After a misunderstanding and rebellion against Prince Miloš, Duke Pavle Cukić was killed in Rogača near Sopot, where he was buried. Miloš's wrath had no bounds he dealt ruthlessly with disobedient subordinates and executed the most famous revolutionary no matter who they were, including Karađorđe, Petar Nikolajević Moler, Sima Marković, Bishop Melentije Simeonović Nikšić of Šabac. There were many revolts directed against Miloš's autocratic rule.

The tombstone of Duke Pavle Cukić was established as a cultural monument in 1987 (SK 229, CR 808), while it was completely renovated in 2006.

Duke Pavle Cukić was married twice. That is, Cukić had two wives, one who was in exile in Srem and the other in the interior of Serbia. Later, both wives lived in his house together even after his death. From his first marriage, he had a daughter, Persida, whose grandson is Radoje Domanović, a writer. Pavle Cukić had no sons from his legal wives.
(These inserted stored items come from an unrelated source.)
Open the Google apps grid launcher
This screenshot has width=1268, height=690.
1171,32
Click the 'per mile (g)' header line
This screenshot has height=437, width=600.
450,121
Duke Pavle Cukić had an illegitimate son when he adopted Petar Lazarević Cukić, who, together with Ana, the daughter of Duke Petar Nikolajević Moler, had a son, Kosta Cukić, the Minister of Finance. Another woman, the widow of Duke Pavle Cukić, in her second marriage to Captain Stevan Piroćanac, had a son, Milan Piroćanac, a statesman, the president of the 31st government of Serbia.

Legacy
The tombstone of Vojvoda Pavle Cukić from 1817 is located on the left side of the road leading from the centre of the village to the so-called “Albanian area”. The memorial is made in tough greenish sandstone, frequently used for tombstones in the area of greater Belgrade.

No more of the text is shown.